Since everything in produced water has never been cataloged, Samouei’s research began with the basics. He collected produced water samples around the U.S. and created a standardized method of analyzing the water’s content. That’s when he learned it contained nearly everything listed in the periodic table of elements.

Samouei’s findings included critical minerals like lithium, rubidium, cesium, gallium and platinum group metals – substances fundamental to the current and future technologies advancing computer, energy and transportation industries. More importantly, like other brines, produced water featured less expensive but abundant quantities of sodium, potassium, magnesium and calcium – used in manufacturing processes, fertilizer production and other industries.

All these minerals can be far more lucrative than the oil that comes up with produced water, so water reclamation costs could be easily offset by selling the recovered minerals.

Produced water may not be beautiful if we look at it as a waste, but it will be impactful to the world’s next generations if we look at it as a resource.

Dr. Hamidreza Samouei

A better treatment

Samouei explained that while desalinating produced water has been considered, the approach of first mining all the salt and minerals before treating the water had not been explored.

Much of his current research centers on developing the best flow of methods for extracting valuable minerals from brine in stages of refinement using CO2 desalination, which he says is “a groundbreaking approach to targeted mineral recovery from produced water.” The process includes a variety of filtration techniques, such as ultrafiltration and nanofiltration, and even utilizes reverse osmosis.

Commercialization potential

The research is creating a baseline for brine mining, whether using produced water or other brackish sources, but Samouei said further development would need a funding source.
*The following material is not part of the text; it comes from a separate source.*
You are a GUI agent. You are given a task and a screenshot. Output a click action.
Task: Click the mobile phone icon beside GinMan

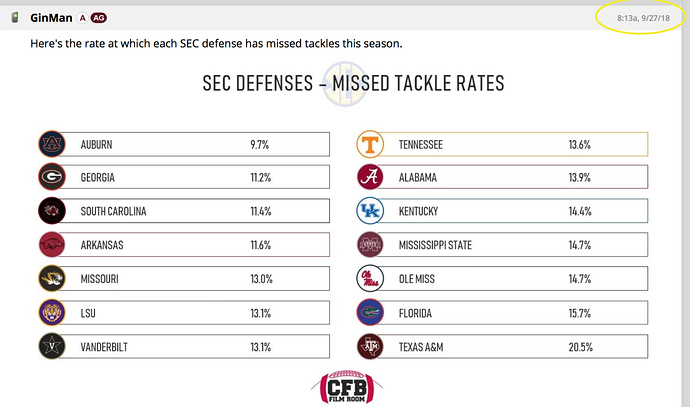tap(14, 18)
Government sponsors are concentrating on critical mineral mining in places such as the sea floor or even asteroids, not on something as close to home as produced water.

Samouei said he hopes to change the oil and gas industry's view of produced water, first to see it as a lucrative means of receiving money and later, perhaps in 10 years, as a source for their own mining operations.

“Produced water may not be beautiful if we look at it as a waste,” he said, “but it will be impactful to the world’s next generations if we look at it as a resource.”